Exercise aim: Lines holding the string "agent" are the ones to copy from this listing.

Data provided:
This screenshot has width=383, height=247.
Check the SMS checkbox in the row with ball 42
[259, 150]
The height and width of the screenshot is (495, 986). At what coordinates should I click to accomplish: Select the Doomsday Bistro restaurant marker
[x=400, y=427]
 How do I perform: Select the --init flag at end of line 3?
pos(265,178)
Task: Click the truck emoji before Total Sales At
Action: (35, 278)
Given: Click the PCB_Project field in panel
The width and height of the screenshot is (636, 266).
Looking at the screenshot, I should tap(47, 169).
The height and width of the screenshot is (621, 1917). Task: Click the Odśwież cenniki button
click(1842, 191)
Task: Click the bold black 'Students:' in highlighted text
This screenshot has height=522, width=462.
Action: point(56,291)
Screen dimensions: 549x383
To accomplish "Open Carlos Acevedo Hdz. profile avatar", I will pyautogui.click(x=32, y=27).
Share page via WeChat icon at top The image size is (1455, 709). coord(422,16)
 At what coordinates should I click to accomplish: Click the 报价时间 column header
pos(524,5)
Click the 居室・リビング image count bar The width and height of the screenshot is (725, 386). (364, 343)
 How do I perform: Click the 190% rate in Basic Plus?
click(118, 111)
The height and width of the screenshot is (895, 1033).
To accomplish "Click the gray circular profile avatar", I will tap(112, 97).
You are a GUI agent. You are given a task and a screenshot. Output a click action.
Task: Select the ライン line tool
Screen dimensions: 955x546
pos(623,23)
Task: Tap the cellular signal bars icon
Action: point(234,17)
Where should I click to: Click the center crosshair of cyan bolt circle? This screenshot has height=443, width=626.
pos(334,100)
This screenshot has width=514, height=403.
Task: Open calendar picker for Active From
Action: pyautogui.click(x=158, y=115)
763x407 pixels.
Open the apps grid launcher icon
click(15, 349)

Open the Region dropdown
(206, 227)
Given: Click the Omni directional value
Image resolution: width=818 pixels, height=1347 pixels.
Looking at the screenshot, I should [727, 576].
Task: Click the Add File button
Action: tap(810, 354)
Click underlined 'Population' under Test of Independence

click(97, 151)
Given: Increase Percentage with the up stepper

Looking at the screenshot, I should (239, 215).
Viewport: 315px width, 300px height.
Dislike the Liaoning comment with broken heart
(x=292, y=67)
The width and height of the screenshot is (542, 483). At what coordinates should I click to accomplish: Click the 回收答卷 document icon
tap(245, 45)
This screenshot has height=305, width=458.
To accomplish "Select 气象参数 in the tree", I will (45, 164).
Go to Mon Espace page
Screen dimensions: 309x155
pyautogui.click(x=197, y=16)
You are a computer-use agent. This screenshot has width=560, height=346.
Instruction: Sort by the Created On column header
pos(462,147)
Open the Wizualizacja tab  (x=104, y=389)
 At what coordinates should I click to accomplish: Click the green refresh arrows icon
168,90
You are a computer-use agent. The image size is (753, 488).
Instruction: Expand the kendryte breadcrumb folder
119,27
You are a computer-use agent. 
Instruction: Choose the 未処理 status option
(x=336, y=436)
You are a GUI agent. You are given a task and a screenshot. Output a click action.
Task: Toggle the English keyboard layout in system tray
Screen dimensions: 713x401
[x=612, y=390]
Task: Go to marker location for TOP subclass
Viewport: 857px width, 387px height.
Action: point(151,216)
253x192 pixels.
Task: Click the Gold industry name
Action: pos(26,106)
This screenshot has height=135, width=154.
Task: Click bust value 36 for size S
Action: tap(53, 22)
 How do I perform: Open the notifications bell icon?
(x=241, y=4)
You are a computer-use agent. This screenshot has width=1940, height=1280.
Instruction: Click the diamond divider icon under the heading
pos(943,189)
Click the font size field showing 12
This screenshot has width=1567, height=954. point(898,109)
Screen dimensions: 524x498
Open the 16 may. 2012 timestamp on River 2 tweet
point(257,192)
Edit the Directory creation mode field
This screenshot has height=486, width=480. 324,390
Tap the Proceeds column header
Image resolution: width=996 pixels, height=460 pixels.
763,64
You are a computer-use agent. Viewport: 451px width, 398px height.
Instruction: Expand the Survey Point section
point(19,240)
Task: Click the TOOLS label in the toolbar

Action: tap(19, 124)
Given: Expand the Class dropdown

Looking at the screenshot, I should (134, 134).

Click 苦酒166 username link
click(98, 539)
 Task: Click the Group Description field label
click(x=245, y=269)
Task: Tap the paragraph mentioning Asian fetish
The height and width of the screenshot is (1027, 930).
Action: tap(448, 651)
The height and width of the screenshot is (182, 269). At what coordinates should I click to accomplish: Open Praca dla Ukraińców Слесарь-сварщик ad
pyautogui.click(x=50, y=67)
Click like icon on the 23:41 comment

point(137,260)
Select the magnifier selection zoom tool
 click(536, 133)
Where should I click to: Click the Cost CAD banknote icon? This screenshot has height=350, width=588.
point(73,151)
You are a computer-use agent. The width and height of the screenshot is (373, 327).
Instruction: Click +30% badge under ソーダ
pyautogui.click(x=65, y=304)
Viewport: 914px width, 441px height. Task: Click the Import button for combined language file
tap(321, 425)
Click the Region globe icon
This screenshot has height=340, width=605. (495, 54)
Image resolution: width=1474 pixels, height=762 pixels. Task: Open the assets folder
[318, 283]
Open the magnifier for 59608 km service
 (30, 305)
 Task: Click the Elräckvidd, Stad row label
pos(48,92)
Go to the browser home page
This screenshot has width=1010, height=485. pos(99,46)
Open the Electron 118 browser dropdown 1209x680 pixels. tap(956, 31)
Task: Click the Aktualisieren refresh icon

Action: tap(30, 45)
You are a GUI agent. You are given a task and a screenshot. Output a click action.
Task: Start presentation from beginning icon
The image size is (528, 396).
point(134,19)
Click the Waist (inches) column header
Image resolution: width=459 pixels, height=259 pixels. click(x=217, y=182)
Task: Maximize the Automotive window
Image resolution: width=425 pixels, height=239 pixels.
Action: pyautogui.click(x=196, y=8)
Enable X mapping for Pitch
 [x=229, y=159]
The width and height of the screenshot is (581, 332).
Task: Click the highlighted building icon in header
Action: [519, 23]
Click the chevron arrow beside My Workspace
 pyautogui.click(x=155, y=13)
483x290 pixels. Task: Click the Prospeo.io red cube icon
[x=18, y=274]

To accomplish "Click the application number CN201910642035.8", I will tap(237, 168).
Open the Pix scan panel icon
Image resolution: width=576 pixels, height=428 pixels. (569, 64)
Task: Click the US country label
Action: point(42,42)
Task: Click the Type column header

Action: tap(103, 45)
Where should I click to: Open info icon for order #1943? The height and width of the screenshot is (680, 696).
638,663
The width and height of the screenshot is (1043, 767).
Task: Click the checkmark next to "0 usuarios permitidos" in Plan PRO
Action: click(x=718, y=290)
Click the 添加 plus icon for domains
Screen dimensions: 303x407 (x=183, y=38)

Result:
You are a GUI agent. You are given a task and a screenshot. Output a click action.
You are a computer-use agent. This screenshot has width=560, height=346.
You are a computer-use agent. The image size is (753, 488).
You are a computer-use agent. 
You are a GUI agent. You are given a task and a screenshot. Output a click action.
You are a computer-use agent. This screenshot has width=1940, height=1280.
You are a computer-use agent. Viewport: 451px width, 398px height.
You are a computer-use agent. The width and height of the screenshot is (373, 327).
You are a GUI agent. You are given a task and a screenshot. Output a click action.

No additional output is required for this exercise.